Required work ::
Write out an exact copy of the line with "Task: Select the Effect Room (fx) icon" and of each line after it, through the end of the records below.
──────────────────────────────
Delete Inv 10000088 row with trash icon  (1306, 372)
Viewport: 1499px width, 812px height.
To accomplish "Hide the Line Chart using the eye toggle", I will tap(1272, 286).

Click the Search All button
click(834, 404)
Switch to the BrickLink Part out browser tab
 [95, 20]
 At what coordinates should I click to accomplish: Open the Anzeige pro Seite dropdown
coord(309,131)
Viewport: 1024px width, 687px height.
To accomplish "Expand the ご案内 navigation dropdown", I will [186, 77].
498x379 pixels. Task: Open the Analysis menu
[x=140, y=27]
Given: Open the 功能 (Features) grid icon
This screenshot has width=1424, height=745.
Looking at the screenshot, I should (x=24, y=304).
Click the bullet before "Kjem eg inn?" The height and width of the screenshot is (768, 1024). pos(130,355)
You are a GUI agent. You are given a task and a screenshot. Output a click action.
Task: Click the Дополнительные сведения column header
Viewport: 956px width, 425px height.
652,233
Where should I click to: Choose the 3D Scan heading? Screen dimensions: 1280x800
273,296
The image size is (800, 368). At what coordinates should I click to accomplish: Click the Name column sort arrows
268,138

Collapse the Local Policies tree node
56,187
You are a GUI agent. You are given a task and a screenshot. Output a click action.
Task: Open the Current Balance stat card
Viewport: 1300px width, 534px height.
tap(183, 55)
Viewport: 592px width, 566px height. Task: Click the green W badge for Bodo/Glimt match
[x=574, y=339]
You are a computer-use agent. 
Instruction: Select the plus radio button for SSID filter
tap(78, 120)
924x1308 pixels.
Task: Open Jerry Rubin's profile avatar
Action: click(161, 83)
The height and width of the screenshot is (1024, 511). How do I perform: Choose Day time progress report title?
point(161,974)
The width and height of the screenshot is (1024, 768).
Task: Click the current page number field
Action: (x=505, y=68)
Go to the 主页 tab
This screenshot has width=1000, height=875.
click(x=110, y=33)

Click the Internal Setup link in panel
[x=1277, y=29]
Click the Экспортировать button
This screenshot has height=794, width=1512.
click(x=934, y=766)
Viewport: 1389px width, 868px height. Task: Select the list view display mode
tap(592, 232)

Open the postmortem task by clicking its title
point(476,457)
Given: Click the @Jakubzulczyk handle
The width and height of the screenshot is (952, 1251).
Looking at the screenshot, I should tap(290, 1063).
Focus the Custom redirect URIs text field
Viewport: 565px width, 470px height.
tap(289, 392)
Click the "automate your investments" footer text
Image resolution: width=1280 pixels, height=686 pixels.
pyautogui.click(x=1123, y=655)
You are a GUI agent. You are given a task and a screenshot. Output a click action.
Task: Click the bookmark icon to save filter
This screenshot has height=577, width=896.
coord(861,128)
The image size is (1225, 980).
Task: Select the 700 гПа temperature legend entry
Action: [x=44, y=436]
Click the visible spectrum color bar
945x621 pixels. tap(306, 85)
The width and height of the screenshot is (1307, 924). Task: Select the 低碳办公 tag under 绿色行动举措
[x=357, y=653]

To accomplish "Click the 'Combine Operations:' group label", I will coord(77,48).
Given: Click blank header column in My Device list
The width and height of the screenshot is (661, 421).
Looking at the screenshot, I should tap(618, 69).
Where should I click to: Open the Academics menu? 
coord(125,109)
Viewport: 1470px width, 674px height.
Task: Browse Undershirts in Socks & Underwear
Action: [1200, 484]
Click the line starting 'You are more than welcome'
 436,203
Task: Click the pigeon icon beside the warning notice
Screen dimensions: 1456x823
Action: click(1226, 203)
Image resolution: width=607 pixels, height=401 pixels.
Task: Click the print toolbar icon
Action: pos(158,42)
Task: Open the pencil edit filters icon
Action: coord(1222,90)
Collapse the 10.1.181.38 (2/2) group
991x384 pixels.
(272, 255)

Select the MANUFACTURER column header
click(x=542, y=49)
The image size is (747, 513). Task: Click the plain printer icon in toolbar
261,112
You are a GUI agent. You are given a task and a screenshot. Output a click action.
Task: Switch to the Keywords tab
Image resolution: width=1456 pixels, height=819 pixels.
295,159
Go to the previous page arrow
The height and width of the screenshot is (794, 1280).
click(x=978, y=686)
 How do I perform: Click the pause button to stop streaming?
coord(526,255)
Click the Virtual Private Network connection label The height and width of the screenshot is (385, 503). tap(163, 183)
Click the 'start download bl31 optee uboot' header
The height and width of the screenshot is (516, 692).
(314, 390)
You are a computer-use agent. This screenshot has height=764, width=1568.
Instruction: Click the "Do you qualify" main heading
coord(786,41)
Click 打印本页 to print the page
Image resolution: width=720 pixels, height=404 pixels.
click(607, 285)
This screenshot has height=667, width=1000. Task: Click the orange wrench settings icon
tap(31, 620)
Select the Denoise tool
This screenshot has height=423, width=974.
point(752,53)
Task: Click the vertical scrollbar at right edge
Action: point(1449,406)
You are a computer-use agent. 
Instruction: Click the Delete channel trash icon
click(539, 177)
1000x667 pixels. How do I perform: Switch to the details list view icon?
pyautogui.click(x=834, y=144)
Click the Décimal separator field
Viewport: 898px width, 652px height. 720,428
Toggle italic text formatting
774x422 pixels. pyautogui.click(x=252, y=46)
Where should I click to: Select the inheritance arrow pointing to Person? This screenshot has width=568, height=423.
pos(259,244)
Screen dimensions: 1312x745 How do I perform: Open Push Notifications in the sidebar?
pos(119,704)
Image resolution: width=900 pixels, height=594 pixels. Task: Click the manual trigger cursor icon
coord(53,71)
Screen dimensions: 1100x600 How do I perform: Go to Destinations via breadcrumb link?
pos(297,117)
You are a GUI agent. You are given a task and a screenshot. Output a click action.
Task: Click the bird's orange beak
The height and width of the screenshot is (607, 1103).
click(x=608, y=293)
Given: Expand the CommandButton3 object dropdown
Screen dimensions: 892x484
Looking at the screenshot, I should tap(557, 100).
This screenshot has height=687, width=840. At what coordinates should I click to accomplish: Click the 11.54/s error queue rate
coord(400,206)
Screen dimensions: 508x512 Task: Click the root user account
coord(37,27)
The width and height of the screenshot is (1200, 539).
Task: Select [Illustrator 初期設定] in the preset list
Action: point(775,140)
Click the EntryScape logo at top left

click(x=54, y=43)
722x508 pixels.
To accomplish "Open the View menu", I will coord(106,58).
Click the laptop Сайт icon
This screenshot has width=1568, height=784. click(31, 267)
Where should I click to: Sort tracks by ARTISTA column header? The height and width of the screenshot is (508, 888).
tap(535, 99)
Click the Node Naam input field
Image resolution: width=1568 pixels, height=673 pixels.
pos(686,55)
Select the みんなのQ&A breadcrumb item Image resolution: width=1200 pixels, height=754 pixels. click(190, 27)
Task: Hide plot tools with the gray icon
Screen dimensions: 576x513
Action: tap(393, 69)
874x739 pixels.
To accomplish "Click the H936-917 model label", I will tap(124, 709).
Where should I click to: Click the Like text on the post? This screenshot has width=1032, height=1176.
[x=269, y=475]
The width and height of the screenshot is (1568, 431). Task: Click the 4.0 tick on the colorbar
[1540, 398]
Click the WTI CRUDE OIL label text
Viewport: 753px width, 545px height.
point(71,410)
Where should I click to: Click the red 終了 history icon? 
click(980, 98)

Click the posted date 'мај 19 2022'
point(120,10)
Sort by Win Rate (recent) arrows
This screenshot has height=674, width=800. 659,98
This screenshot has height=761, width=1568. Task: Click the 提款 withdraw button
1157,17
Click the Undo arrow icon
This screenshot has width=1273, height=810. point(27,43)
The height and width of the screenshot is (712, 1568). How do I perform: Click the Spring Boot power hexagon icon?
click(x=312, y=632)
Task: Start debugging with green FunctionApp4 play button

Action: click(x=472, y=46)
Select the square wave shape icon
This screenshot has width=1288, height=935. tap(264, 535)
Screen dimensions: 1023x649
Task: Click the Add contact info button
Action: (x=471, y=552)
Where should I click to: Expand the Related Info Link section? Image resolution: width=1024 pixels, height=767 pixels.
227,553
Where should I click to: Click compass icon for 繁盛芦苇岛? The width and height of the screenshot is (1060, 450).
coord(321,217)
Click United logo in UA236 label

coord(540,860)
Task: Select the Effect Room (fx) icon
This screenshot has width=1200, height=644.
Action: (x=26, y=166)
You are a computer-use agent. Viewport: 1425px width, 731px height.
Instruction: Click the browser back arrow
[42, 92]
──────────────────────────────
Result of this exercise ::
Task: Select the Effect Room (fx) icon
This screenshot has width=1200, height=644.
Action: (x=26, y=166)
You are a computer-use agent. Viewport: 1425px width, 731px height.
Instruction: Click the browser back arrow
[42, 92]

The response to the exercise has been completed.